▶ [WORK REQUEST]:
Keep the pictures out of the copy and repeat the records exactly.

(Extracted data entries)
::::
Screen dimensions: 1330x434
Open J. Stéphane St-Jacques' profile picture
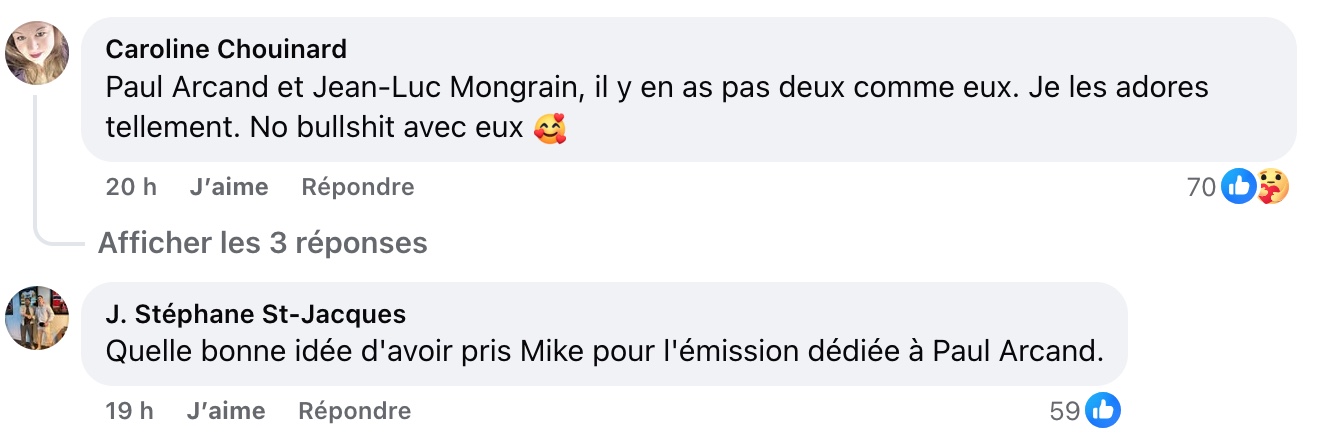click(37, 318)
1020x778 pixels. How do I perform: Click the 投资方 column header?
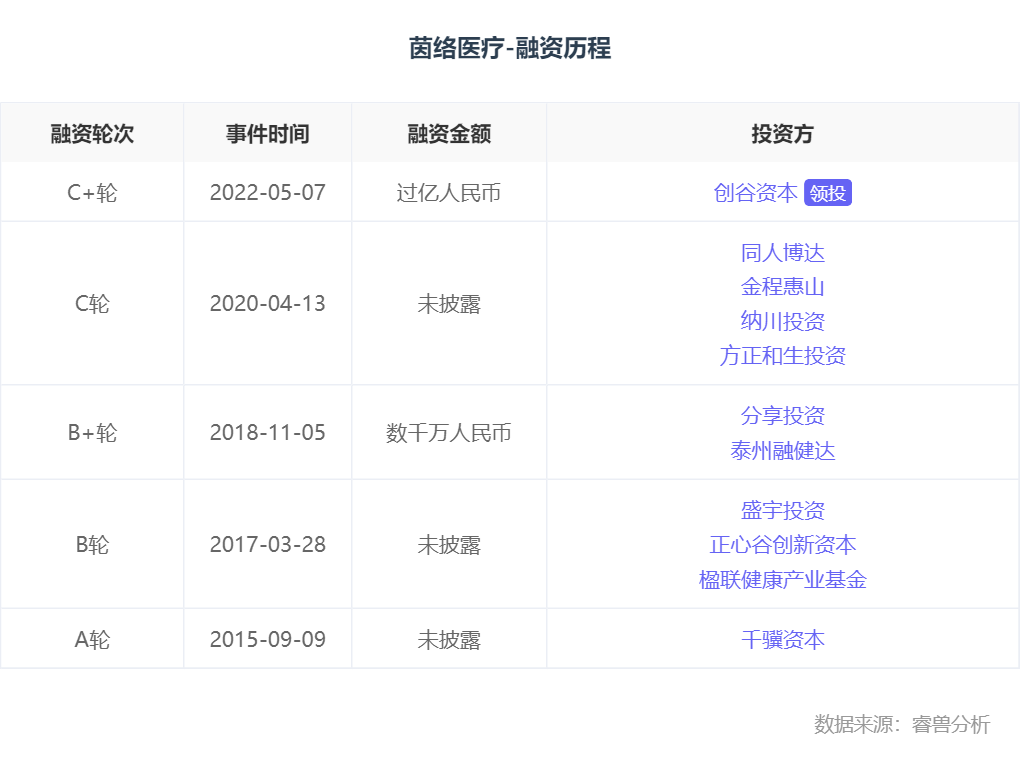point(783,134)
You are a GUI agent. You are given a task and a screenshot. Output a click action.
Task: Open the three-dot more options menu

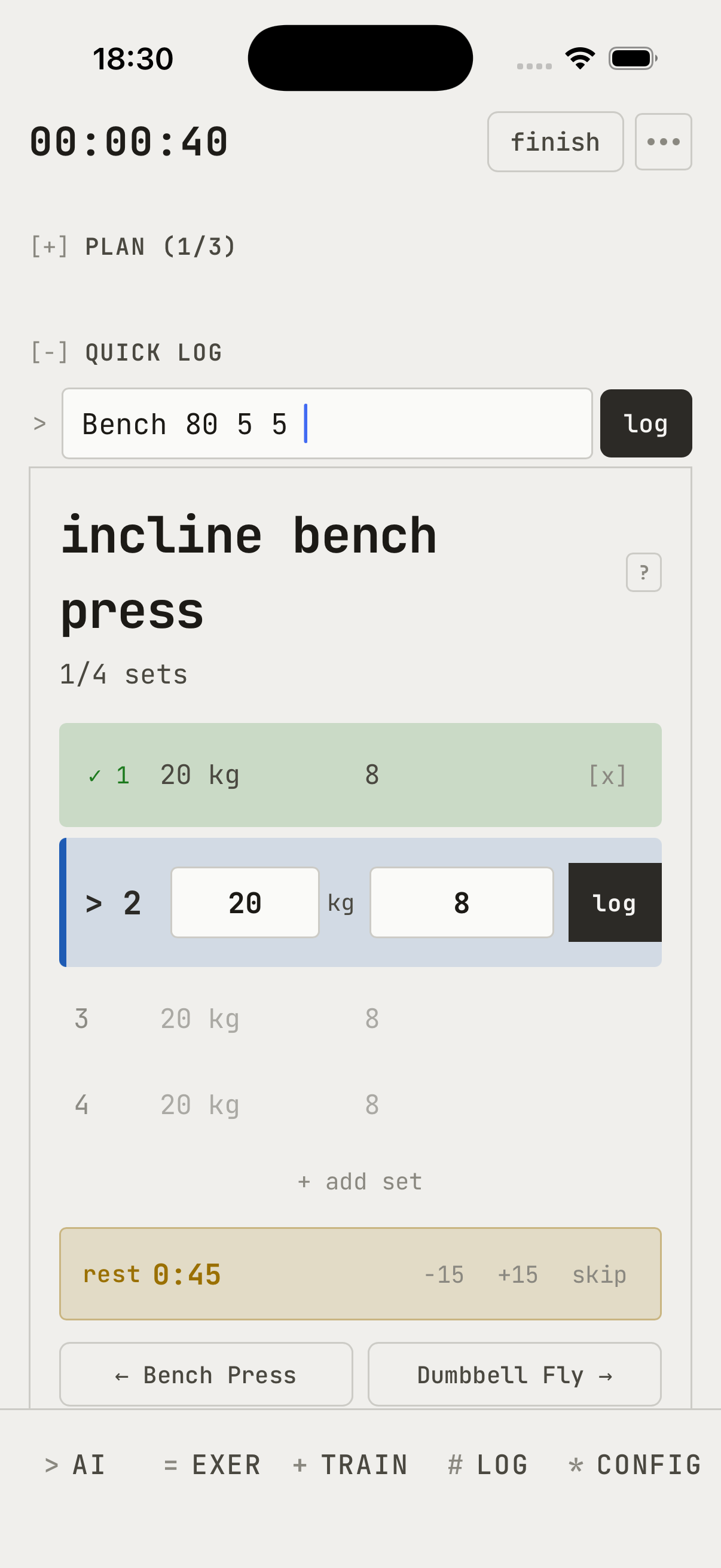point(662,142)
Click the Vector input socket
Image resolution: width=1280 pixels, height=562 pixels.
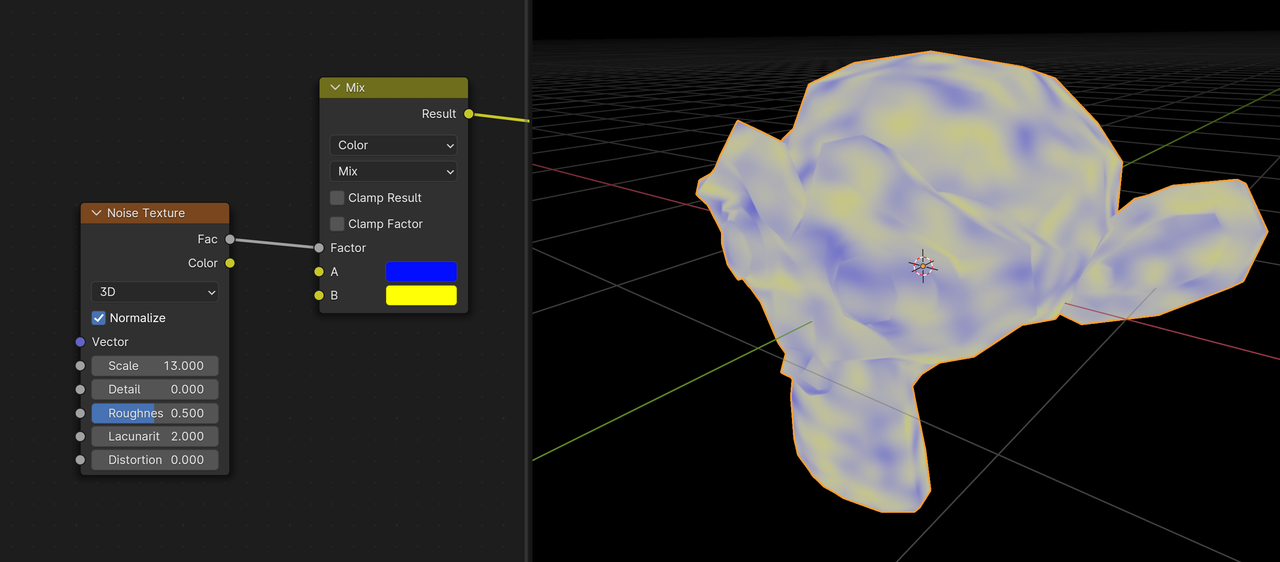(80, 342)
::::
▶ [WRITTEN RESPONSE]:
Screen dimensions: 1330x434
Open J. Stéphane St-Jacques' profile picture
click(37, 318)
1020x778 pixels. How do I perform: Click the 投资方 column header?
point(783,134)
You are a GUI agent. You are given a task and a screenshot. Output a click action.
Task: Open the three-dot more options menu

point(662,142)
Click the Vector input socket
Image resolution: width=1280 pixels, height=562 pixels.
(80, 342)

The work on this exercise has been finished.